If your weight has changed sharply, or you have other symptoms (low mood, hot flushes, exhaustion), this is a GP conversation, not a guesswork one — they can assess thyroid, hormones and discuss HRT. This guide is general information, not medical advice — please speak to your GP or a clinician about menopause, hormone or thyroid concerns. For training that works with your forties and beyond, see building muscle after 40.

What to do when the scale stalls

A plateau is almost always normal adaptation, not a broken metabolism. Recheck your deficit (your maintenance drops as you get lighter), tighten your tracking, and hold your protein. Our weight-loss plateau guide walks through the fixes step by step, and the how many calories to lose weight guide helps you reset your target.

None of this needs to be done alone, or by extremes. That's the whole point of the Method: a modest deficit, enough protein, real strength work, and a coach watching the data so you adjust before you stall — not after you've quit. If you want it built around your body, your cycle and your life, the Fat Loss programme is designed for exactly this — to get you leaner and stronger, and keep you there.

FAQ

Frequently asked

How many calories should a woman eat to lose weight?

Most women lose weight steadily by eating around 500–600 kcal below their maintenance level, which produces roughly 0.5–1 kg of loss a week. Your maintenance figure depends on your size and activity, so work out your number with our [maintenance calorie calculator](/tools/tdee), then set a target with the [calorie target calculator](/tools/calorie-target). The NHS suggests trimming about 600 kcal from a typical 2,000 kcal maintenance, which lands most women near the NHS Weight Loss Plan's default of around 1,400 kcal/day — and clinical guidance is that you shouldn't drop below 800 kcal/day without specialist medical supervision.

Why do women find it harder to lose weight than men?

It isn't that the rules differ — energy balance works the same — but women are usually smaller, carry less muscle and so burn fewer calories at rest, which means the same deficit takes more precision. Naturally higher body-fat percentages and monthly hormonal shifts also make the scale noisier. The fix is the same: a modest, sustainable deficit, plenty of protein, and [strength training](/learn/strength-training-for-women) to keep your metabolism up.

Does menopause make it impossible to lose weight?

No — it makes it harder, not impossible.
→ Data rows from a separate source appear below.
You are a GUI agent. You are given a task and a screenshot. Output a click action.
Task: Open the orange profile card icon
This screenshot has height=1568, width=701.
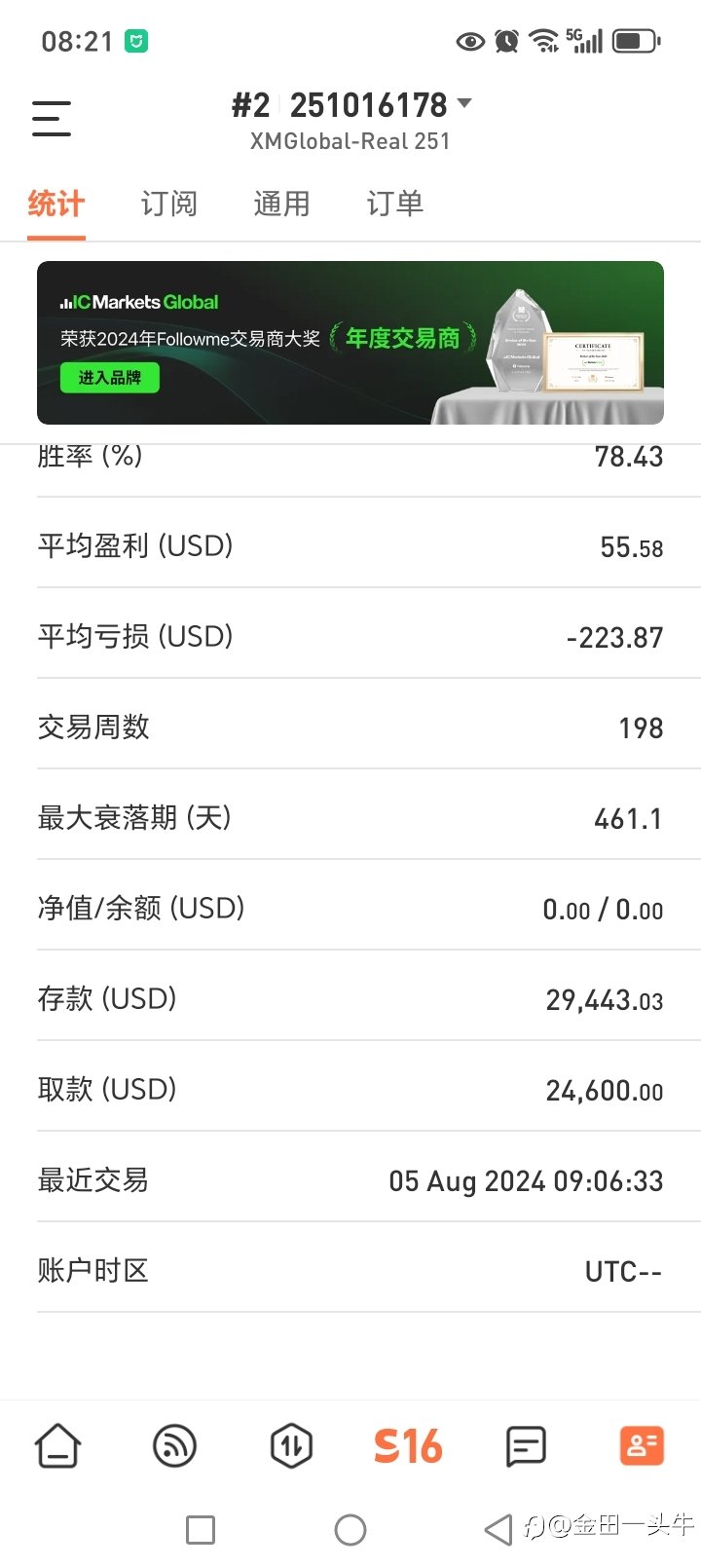(643, 1445)
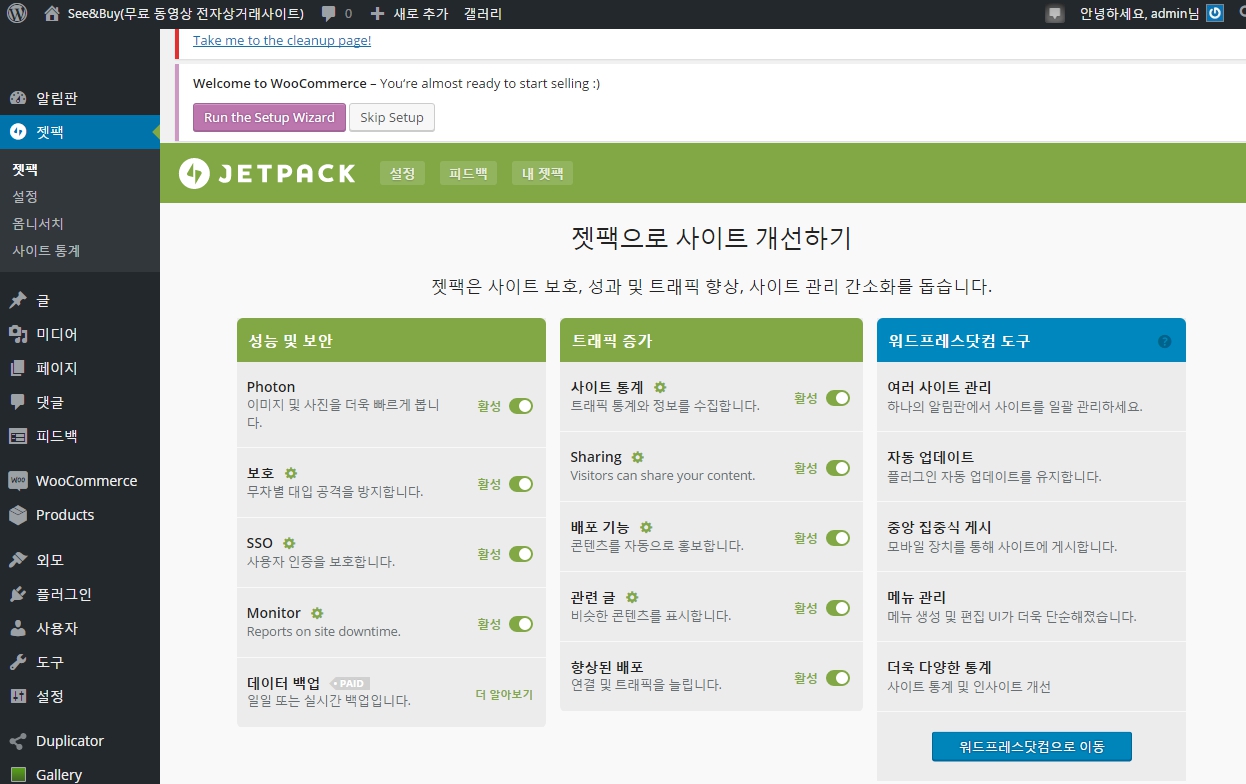The width and height of the screenshot is (1246, 784).
Task: Open the comments bubble icon in admin bar
Action: point(328,14)
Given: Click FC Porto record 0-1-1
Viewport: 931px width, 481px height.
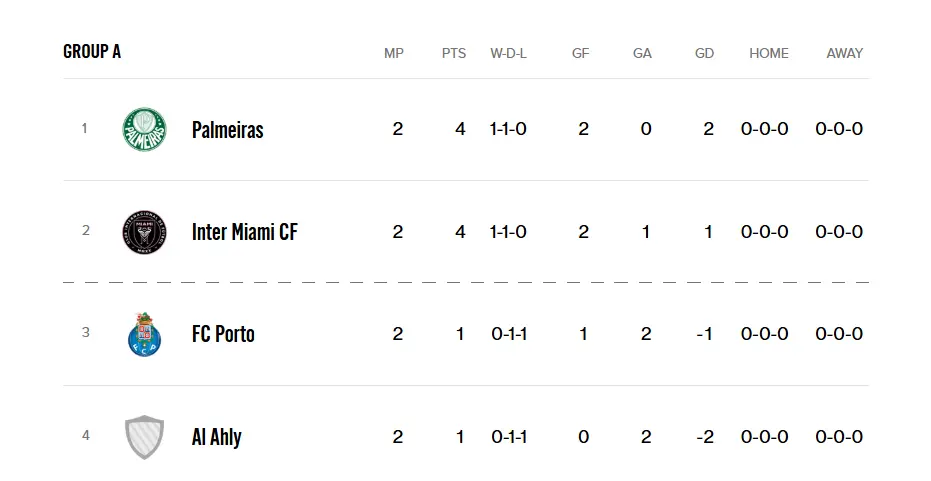Looking at the screenshot, I should (x=509, y=334).
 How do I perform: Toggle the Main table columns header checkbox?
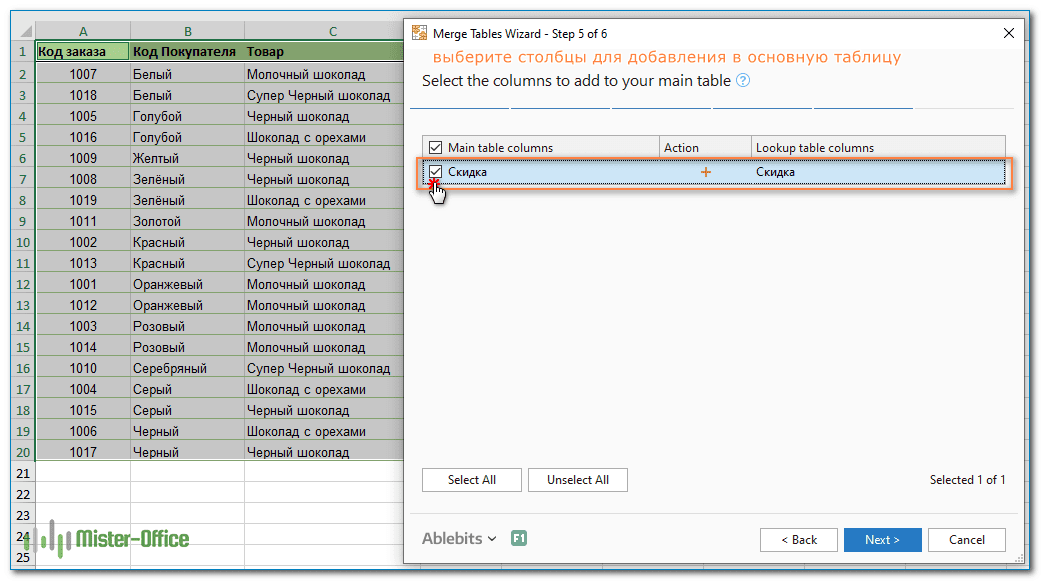tap(436, 147)
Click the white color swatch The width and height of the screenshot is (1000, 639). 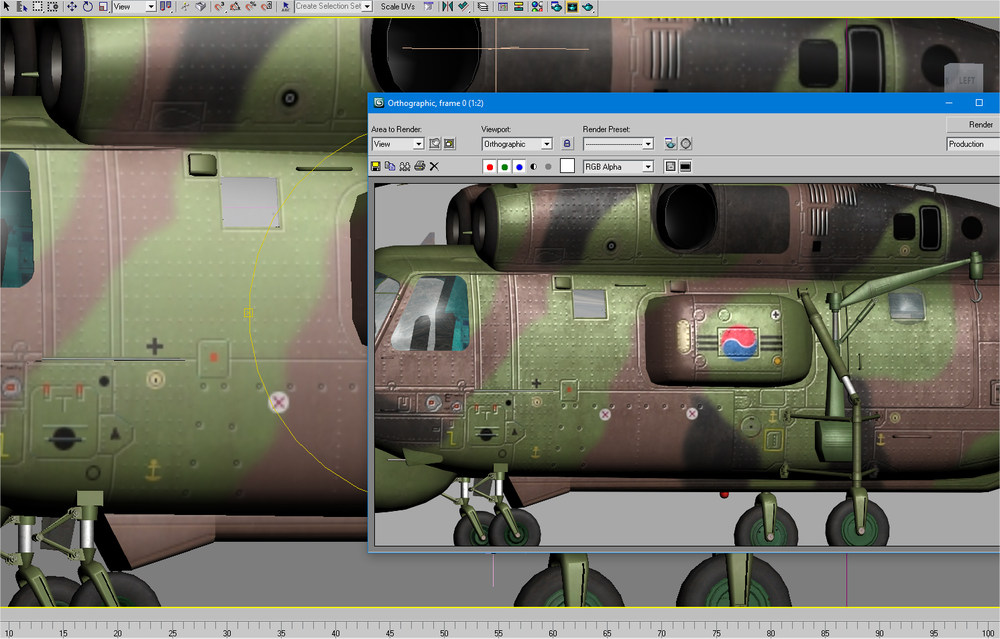click(x=567, y=166)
Falling oestrogen, lost muscle and disrupted sleep tend to redistribute fat towards the middle, so the same diet that worked at 30 needs more strength training and more patience at 50. If your weight has changed sharply or you have other symptoms, speak to your GP, who can discuss your options including HRT.

Should women lift weights to lose fat?

Yes — in a deficit, strength training protects the muscle you'd otherwise lose, which keeps your metabolism higher and means the weight you drop is fat rather than the tissue that gives you shape. Combined with a sensible calorie deficit, it's the single best way to come out leaner and stronger rather than smaller and softer. For the detail on lifting (and why it won't make you bulky), see our guide to [strength training for women](/learn/strength-training-for-women).